**Aim of the task:** After counting the lines below that contain "computer", reply with that number alone.

**Supplied data:**
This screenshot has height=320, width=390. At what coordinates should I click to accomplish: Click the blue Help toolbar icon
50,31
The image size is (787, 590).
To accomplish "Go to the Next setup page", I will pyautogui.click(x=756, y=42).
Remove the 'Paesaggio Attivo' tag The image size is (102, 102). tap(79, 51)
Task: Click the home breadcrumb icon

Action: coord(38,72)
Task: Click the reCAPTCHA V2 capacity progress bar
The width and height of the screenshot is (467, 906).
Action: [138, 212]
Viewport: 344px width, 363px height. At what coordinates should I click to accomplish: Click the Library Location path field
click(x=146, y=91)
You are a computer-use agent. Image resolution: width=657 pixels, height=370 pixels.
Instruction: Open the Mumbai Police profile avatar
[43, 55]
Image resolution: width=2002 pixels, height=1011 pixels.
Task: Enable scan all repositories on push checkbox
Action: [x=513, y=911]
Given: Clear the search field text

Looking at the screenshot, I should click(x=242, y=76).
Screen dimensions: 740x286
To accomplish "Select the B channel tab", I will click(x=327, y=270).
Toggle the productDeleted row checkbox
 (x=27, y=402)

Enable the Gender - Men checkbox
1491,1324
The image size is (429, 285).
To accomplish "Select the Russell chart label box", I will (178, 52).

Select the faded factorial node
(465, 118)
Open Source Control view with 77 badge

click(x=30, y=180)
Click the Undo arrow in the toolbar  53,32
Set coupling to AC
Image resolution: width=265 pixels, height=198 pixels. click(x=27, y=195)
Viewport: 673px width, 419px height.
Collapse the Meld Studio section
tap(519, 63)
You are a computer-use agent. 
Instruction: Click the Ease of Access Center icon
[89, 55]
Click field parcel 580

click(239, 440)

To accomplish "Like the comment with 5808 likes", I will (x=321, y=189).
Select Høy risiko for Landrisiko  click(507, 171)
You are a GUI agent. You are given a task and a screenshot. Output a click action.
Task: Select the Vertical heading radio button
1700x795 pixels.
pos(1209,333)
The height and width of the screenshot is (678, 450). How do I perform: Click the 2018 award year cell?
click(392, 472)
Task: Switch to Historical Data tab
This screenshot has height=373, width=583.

**Answer for this exercise:** 2